[WHAT IS NEEDED]:
Rewrite the material below, replacing "Where should I click to" with "Where do I click to" and leaving everything else unchanged. Leave out the pictures.

[PROVIDED DATA]:
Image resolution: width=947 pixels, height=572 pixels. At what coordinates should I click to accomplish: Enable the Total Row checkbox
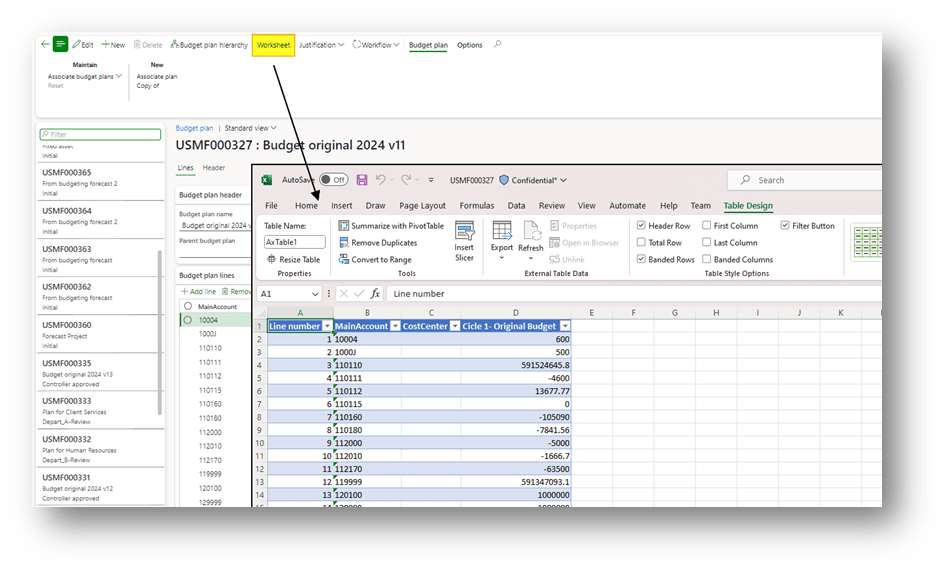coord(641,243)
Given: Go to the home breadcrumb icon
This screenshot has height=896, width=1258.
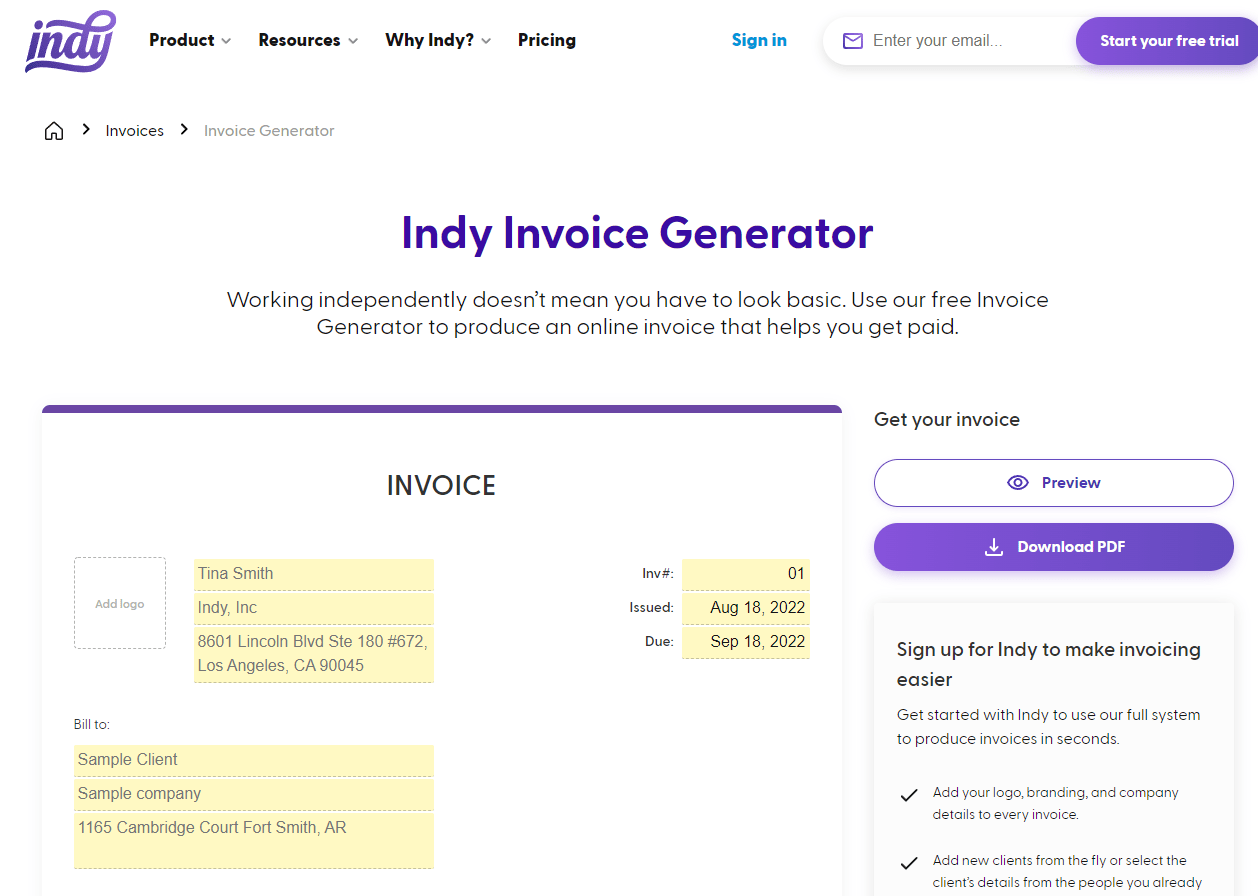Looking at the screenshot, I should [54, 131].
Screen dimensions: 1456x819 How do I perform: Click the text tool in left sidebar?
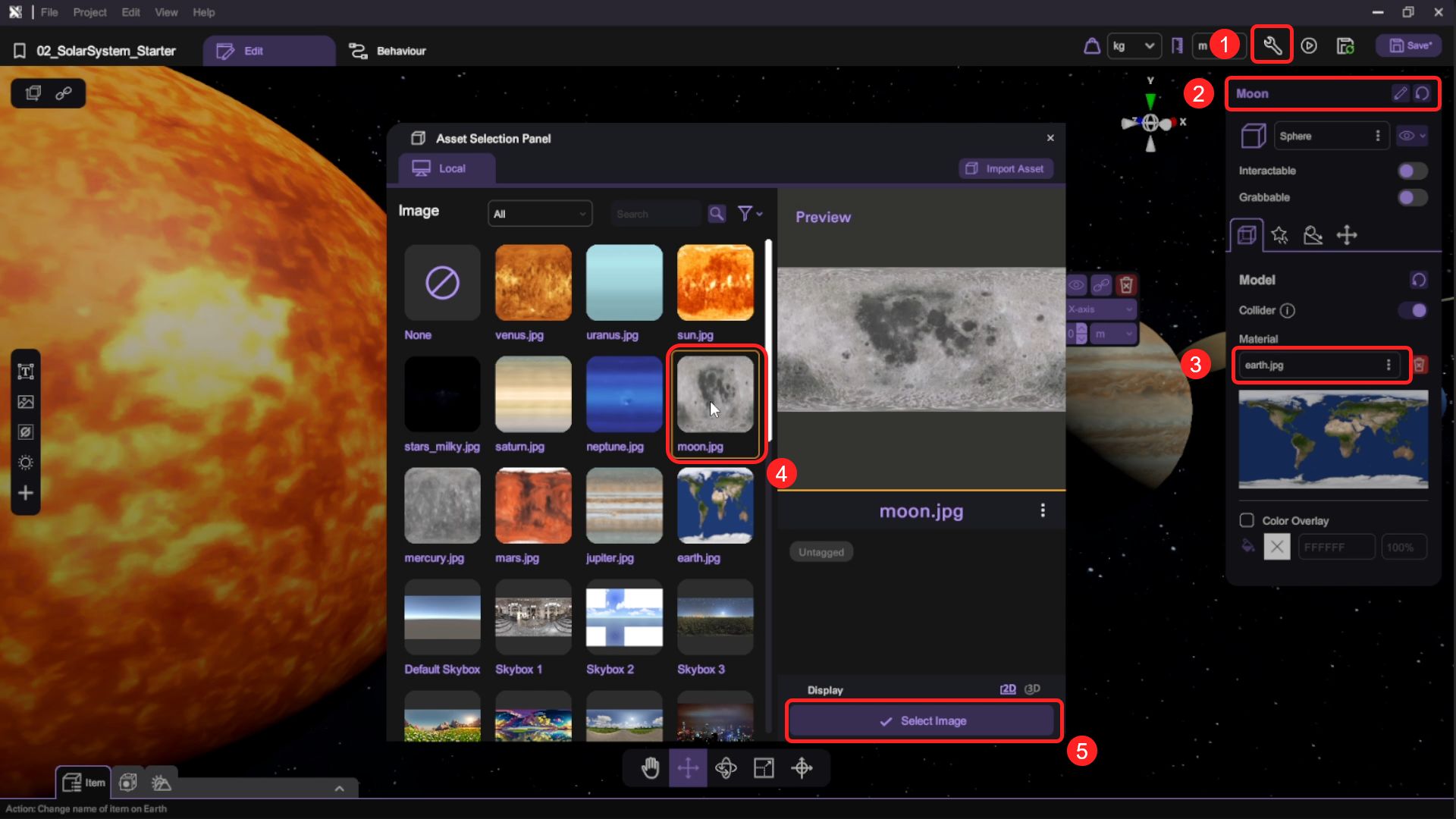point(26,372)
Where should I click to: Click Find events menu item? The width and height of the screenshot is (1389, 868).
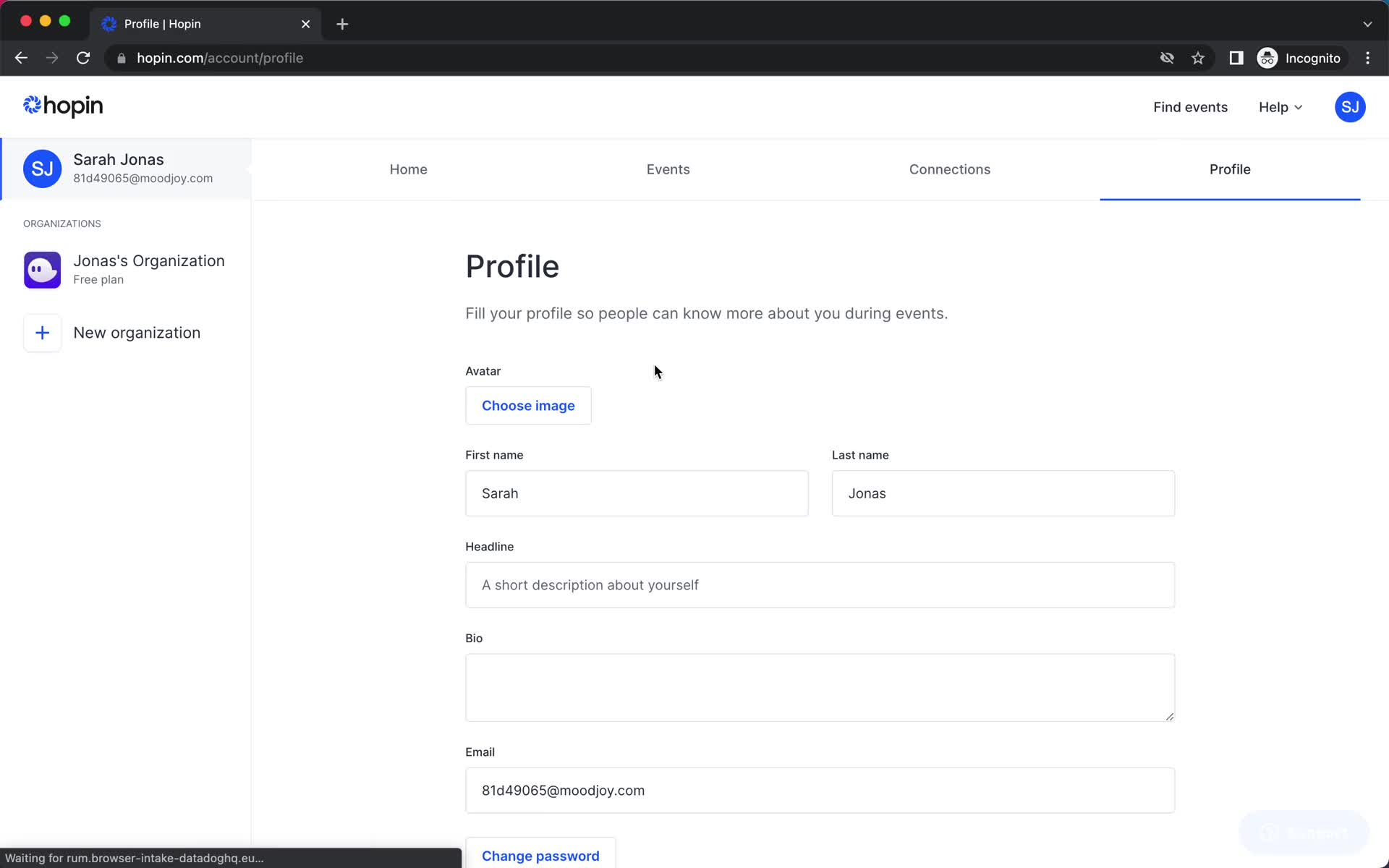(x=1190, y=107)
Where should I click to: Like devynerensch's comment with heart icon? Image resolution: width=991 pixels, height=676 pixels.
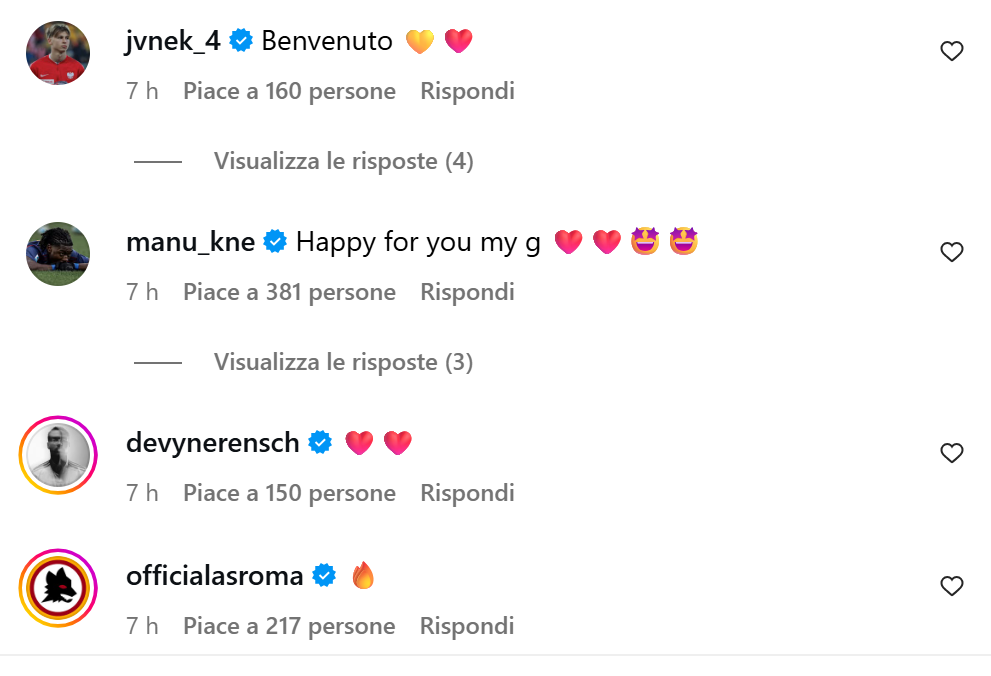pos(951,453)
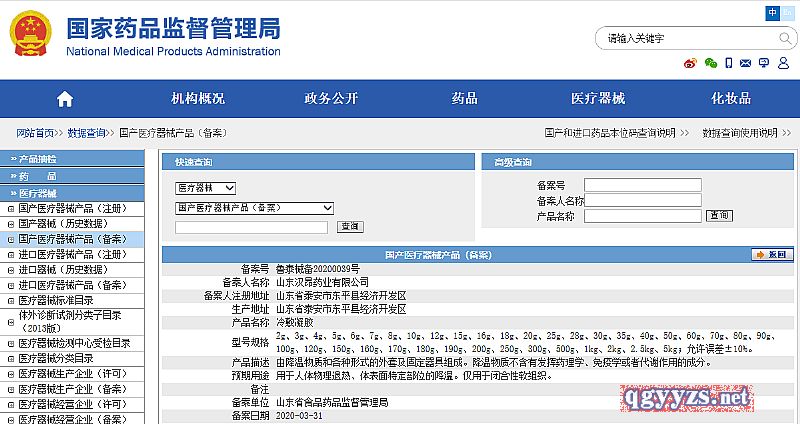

[ANSWER]:
Image resolution: width=947 pixels, height=572 pixels. At what coordinates should I click to accomplish: Enable the Total Row checkbox
coord(641,243)
Given: Go to the home breadcrumb icon
This screenshot has height=896, width=1258.
Looking at the screenshot, I should [54, 131].
Screen dimensions: 1456x819 How do I perform: Click the text tool in left sidebar?
point(26,372)
Where do I click to: Click Find events menu item? The width and height of the screenshot is (1389, 868).
(x=1190, y=107)
Where do I click to: Like devynerensch's comment with heart icon? Image resolution: width=991 pixels, height=676 pixels.
pos(951,453)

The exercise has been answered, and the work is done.